|Matthew Henry's Concise Commentary|
2:19-30 It is best with us, when our duty becomes natural to us. Naturally, that is, sincerely, and not in pretence only; with a willing heart and upright views. We are apt to prefer our own credit, ease, and safety, before truth, holiness, and duty; but Timothy did not so. Paul desired liberty, not that he might take pleasure, but that he might do good. Epaphroditus was willing to go to the Philippians, that he might be comforted with those who had sorrowed for him when he was sick. It seems, his illness was caused by the work of God. The apostle urges them to love him the more on that account. It is doubly pleasant to have our mercies restored by God, after great danger of their removal; and this should make them more valued. What is given in answer to prayer, should be received with great thankfulness and joy.
Verse 26. - For he longed after you all. The verb is strengthened by the preposition: "was eagerly longing." Perhaps it should be rendered. he "is longing;" like "I count it necessary," in Ver. 25. And was full of heaviness, because that ye had heard that he had been sick. "Full of heaviness" (ἀδημονῶν) is the word used of our blessed Lord in his agony (Matthew 26:37). Some derive it from ἄδημος, he away from home; others, more probably, from ἄδην, in the sense of loathing, weariness, satiety.

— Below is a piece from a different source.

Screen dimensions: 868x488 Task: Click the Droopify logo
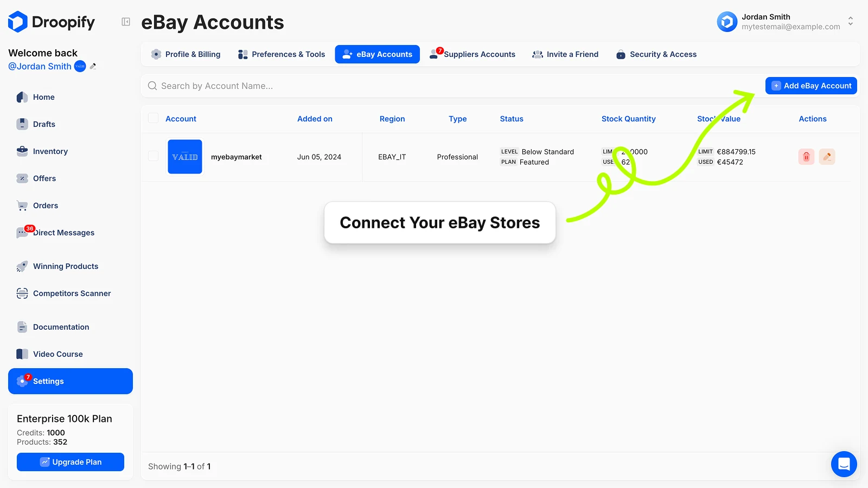52,22
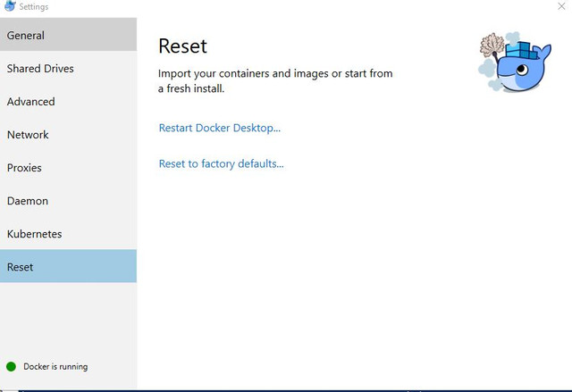Screen dimensions: 572x392
Task: Switch to the Network settings
Action: tap(68, 135)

The word implies heart-sickness, restless; unsatisfied weariness, produced by some overwhelming distress.
Gill's Exposition of the Entire Bible
For he longed after you,.... This verse and Philippians 2:28 contain the reasons of the apostle's sending him; and the first is, because he had a very vehement and longing desire after all of them; to see them, as the Syriac and Ethiopic versions add, and as it is read in the Alexandrian and Claromontane copies, and in others: it was not the city of Philippi he longed to see, which might be his native place, nor his natural relations and family, but the church there; and not the officers of it only, the bishops and deacons, but all the members of it, rich and poor, high and low, strong and weak believers:
and was full of heaviness: almost pressed down, quite disheartened and dispirited, ready to sink and die away, not so much with his own disorder and illness, as with sorrow on account of the church at Philippi:
because that ye had heard that he had been sick: he understood that the news of his sickness had reached them, and he knew how distressing it would be to them, that it would cut them to the heart, and press them heavily, fearing they should never see his face, nor hear his voice more. We have here an instance of that mutual love, tender affection and sympathy; which were in the first churches, and what subsisted between ministers and people; see how they loved one another! but, alas! this first love is left.

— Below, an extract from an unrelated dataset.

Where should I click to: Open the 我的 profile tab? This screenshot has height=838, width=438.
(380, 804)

Jamieson-Fausset-Brown Bible Commentary
26. For—reason for thinking it "necessary to send" "Epaphroditus. Translate as Greek, "Inasmuch as he was longing after you all."
full of heaviness—The Greek expresses the being worn out and overpowered with heavy grief.
because that ye had heard that he had been sick—rather, "that he was sick." He felt how exceedingly saddened you would be in hearing it; and he now is hastening to relieve your minds of the anxiety.